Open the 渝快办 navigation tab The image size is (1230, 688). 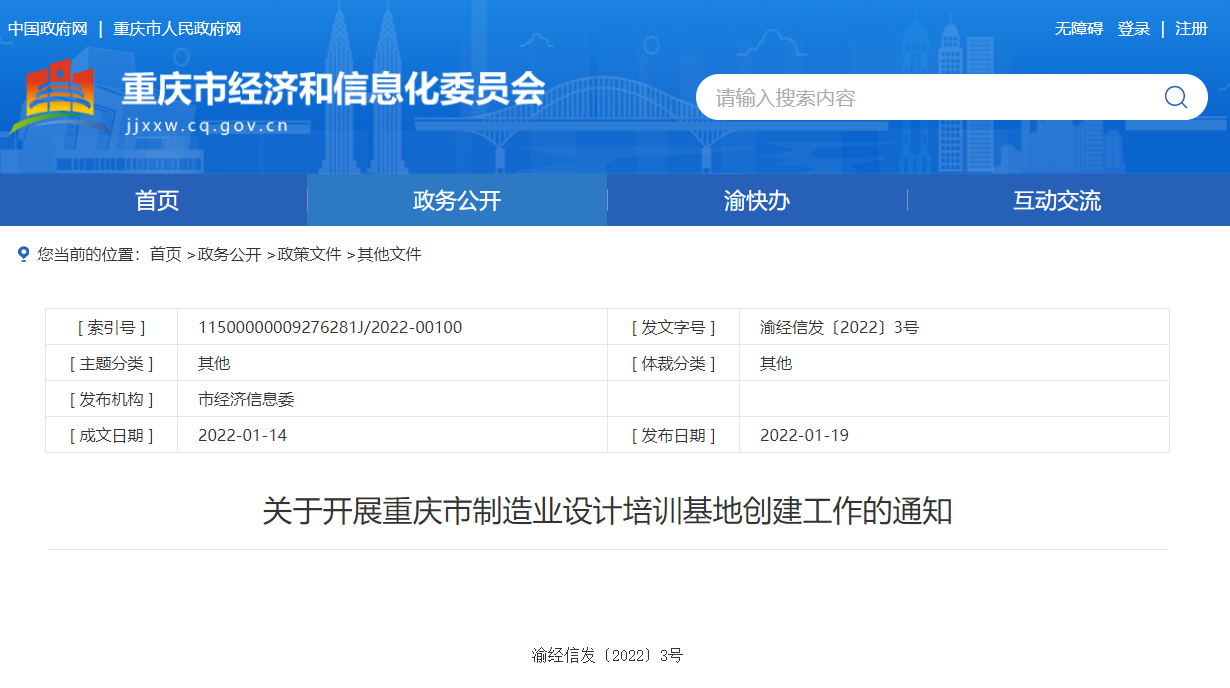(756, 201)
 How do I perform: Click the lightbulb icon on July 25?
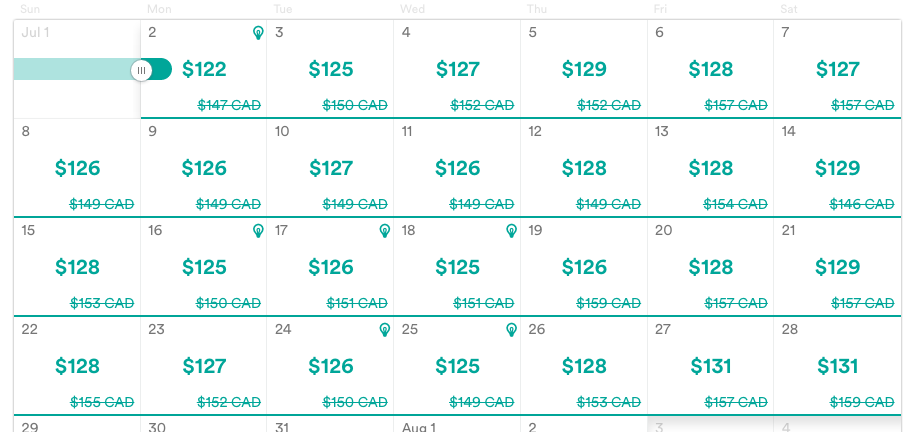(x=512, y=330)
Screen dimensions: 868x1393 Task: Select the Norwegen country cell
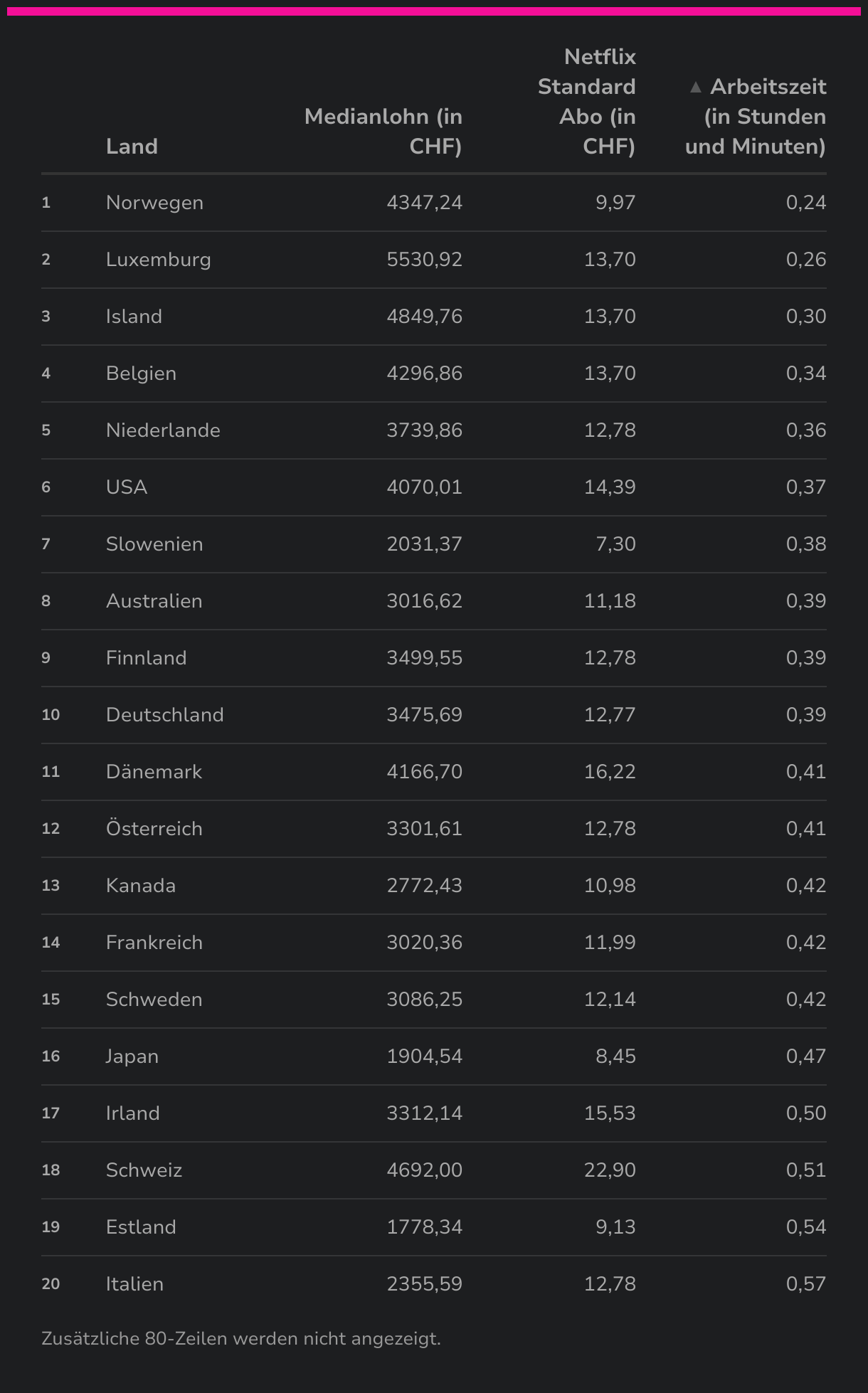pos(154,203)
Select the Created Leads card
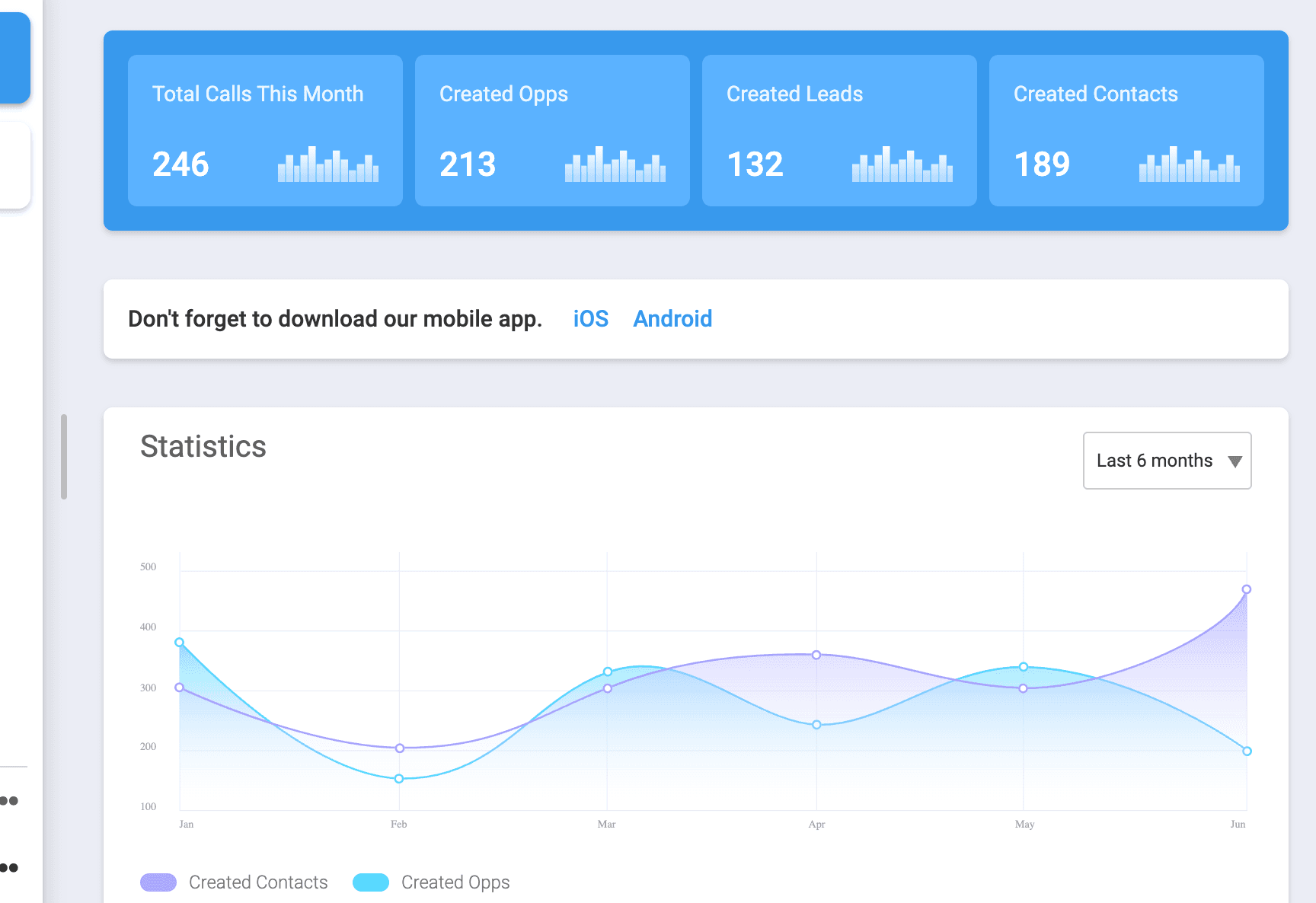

# # # # # # #

INSTRUCTIONS FOR THE TASK
Copy the listing again word for word, beginning at the line that contains "Screen dimensions: 868x1393" and continuing through the end of the listing, with both ends included. Leave out the pictures.

OUTPUT OF THE TASK
Screen dimensions: 868x1393 Task: Select the Norwegen country cell
pos(154,203)
Select the Created Leads card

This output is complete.